The RefSeqGene record is always going to start at "1." In our example for MC1R, the gene feature will start at "5984." Note the section on the right of the screen labeled "Change region shown."

This indicates that you are viewing only a portion of the RefSeqGene record.

This extra sequence provides access to potential regulatory regions and allows room for expansion of the gene boundaries.

Sometimes parts of other genes are included in the RefSeqGene record (if they lie within 5,000 bases upstream and 2,000 bases downstream).

Step 2: Find the RefSeqs

4 of 6

Now use the link from More about the MC1R gene in the right column to return to the Gene record.

Step 2: Find the RefSeqs

5 of 6

Return to the Reference Sequence links by using the same link in the Table of Contents, NCBI Reference Sequences (RefSeq).
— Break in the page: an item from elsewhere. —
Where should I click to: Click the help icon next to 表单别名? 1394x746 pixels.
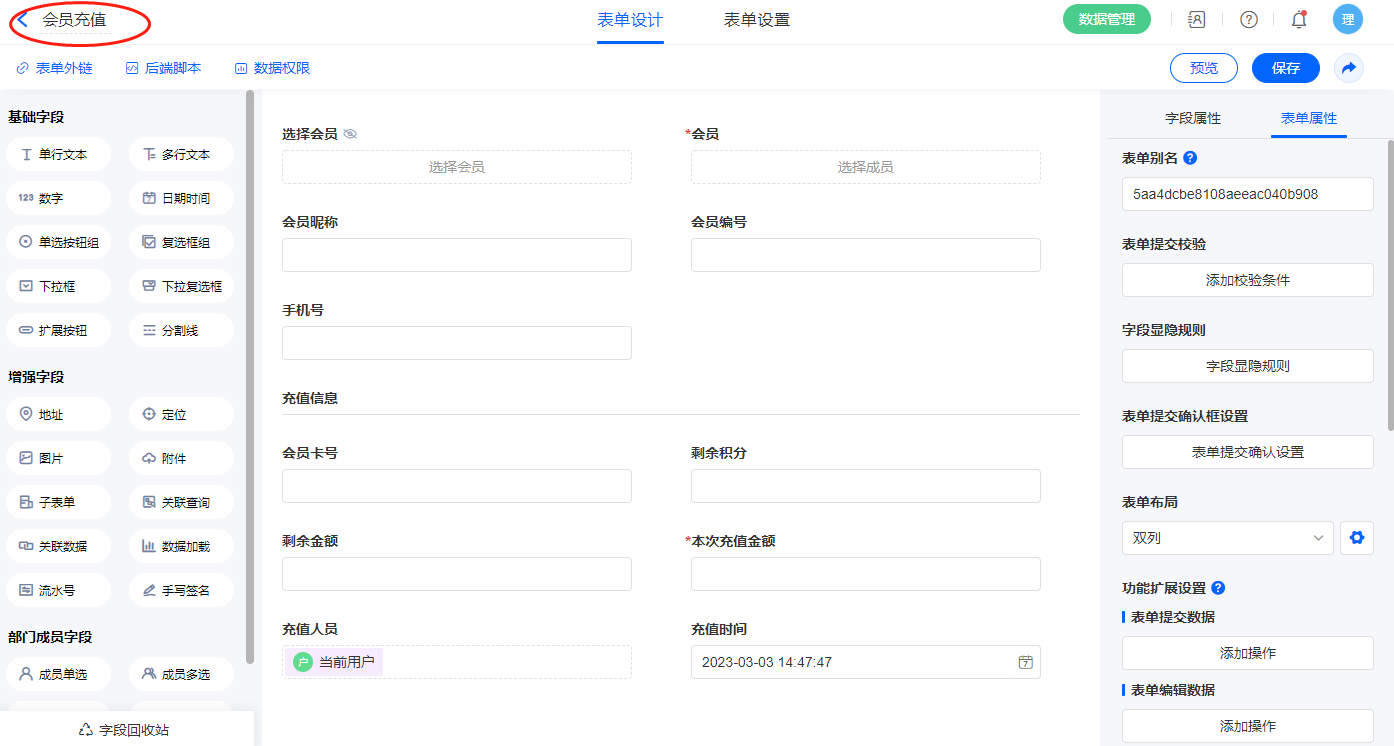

We've now looked at the RefSeqGene record for the human MC1R gene (NG_012026.1).

Another option is to look at the genomic sequence in the context of the entire assembly.

On the Gene record, you'll find this after the mRNA transcript and protein accession number links. You should see "Reference GRCh38.p14 Primary Assembly."
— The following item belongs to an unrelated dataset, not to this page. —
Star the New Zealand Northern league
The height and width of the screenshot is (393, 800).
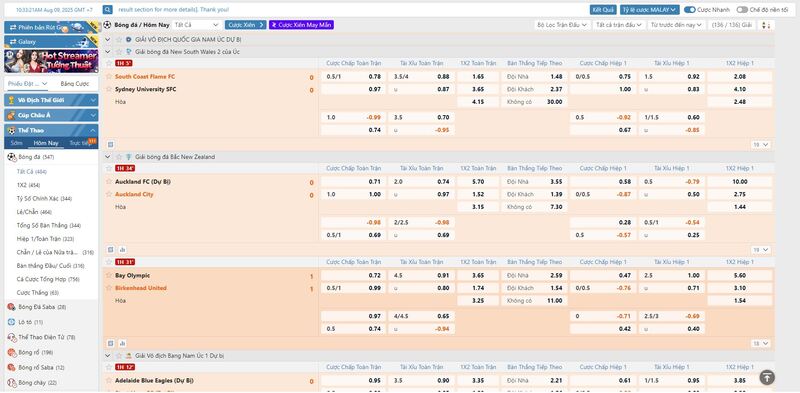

The Reference Primary Assembly is generated and controlled by the Genome Reference Consortium (GRC).

GRCh38 is the current assembly that is descended from the original, publicly funded human genome project sequence (1990-2005). The "h" in the assembly name stands for human. The number "38" is the build number.

Step 2: Find the RefSeqs

6 of 6

You can check NCBI Datasets Genome page for Homo sapiens to confirm the latest GRCh assembly. Once a new genome assembly is released, it can take some time for NCBI resources to be updated with the new genome assembly. As of January 2025, the newest assembly is GRCh38.p14 (released in February 2022).

Click on GRCh38.14 to view the NCBI data by that assembly. Scroll down to find the Chromosome RefSeq records.

Notice the RefSeq accessions for the genome assembly begin with NC_, which identifies the record as being for a chromosome. The RefSeqGene accession is NG_, which identifies the record as being for a genomic (but not chromosomal) sequence.

Conclusion

Congratulations! You should now be able to find the reference genomic, transcript and protein sequences for a gene, given the gene name or symbol and species.

For additional help, visit NCBI Gene Help Resources.

You can now close the NLM Navigator windows.